Copy each line of the data below exactly, leaving out pictures.

Source data:
○ ○ ○

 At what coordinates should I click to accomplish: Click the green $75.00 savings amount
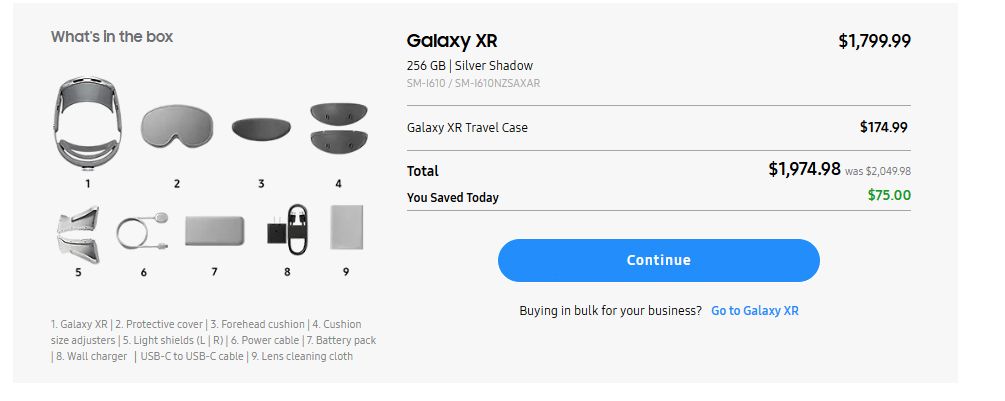pyautogui.click(x=889, y=195)

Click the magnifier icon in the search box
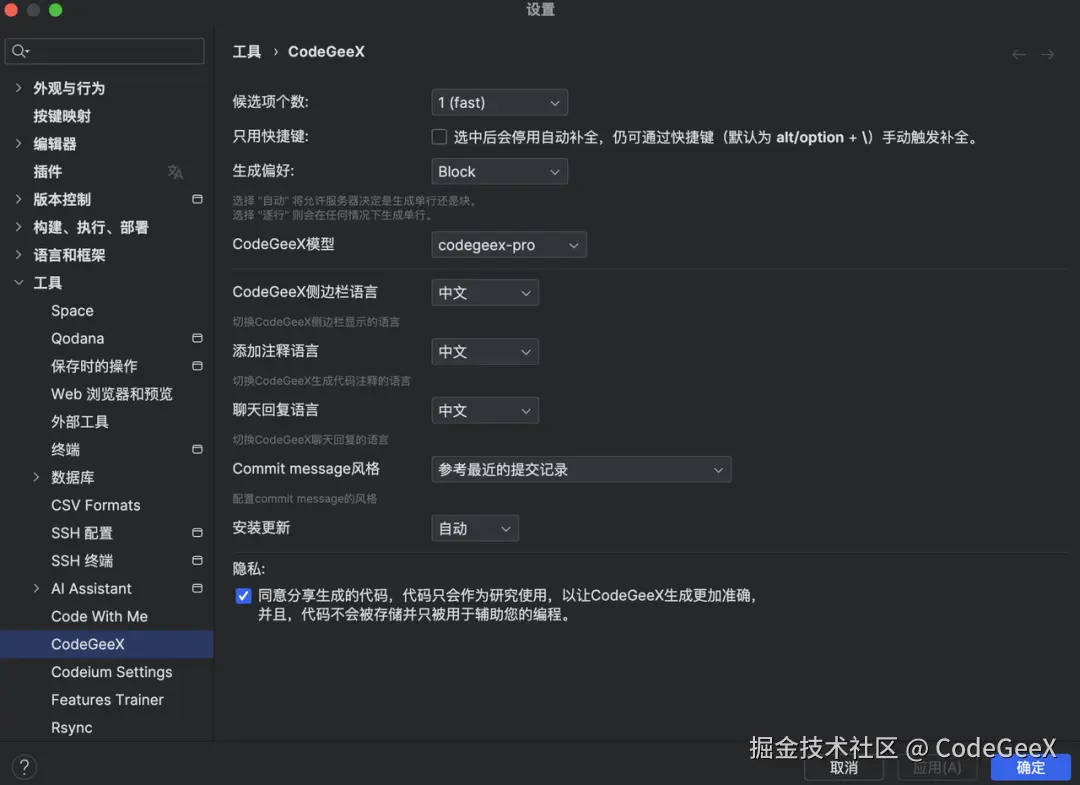[x=20, y=49]
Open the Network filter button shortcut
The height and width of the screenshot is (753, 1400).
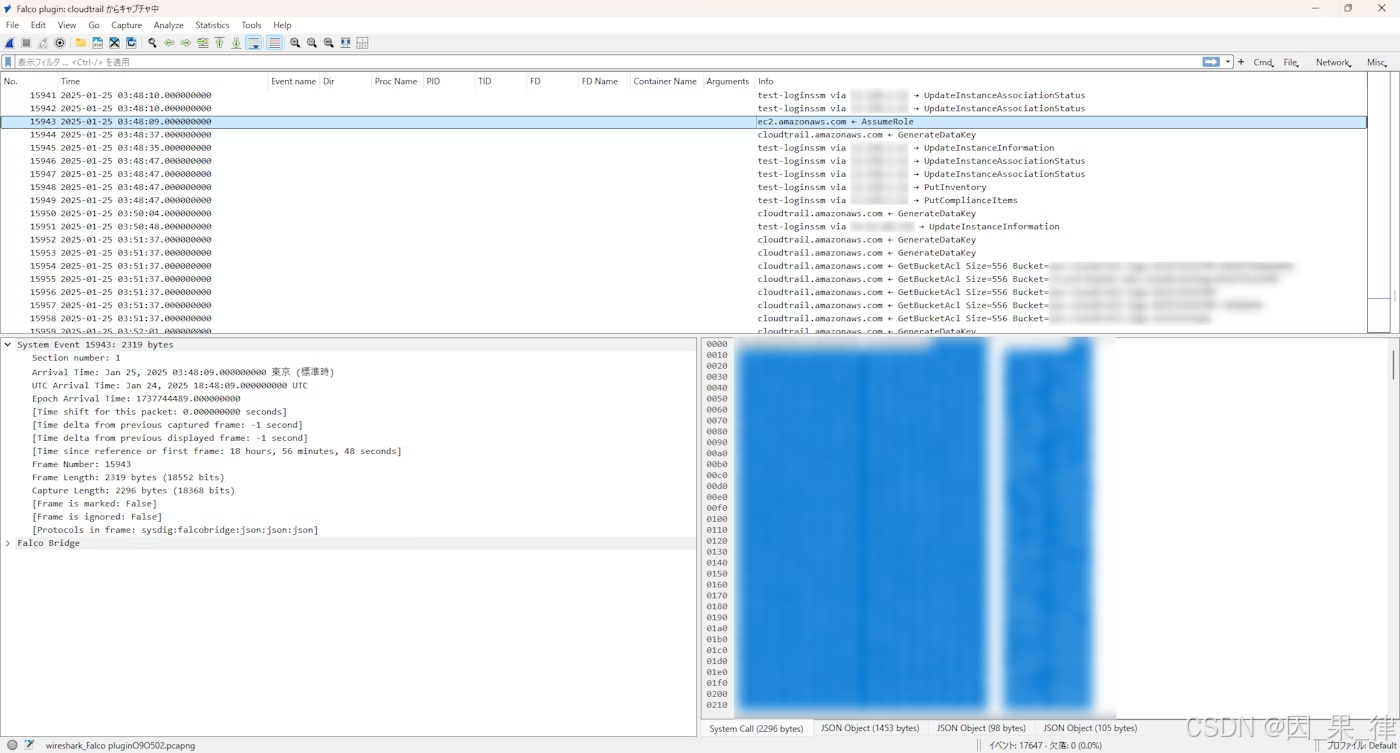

○ ○ ○

Written answer:
 At what coordinates should I click to accomplish: Click the green $75.00 savings amount
pyautogui.click(x=889, y=195)

Click the magnifier icon in the search box
[x=20, y=49]
Open the Network filter button shortcut
The height and width of the screenshot is (753, 1400).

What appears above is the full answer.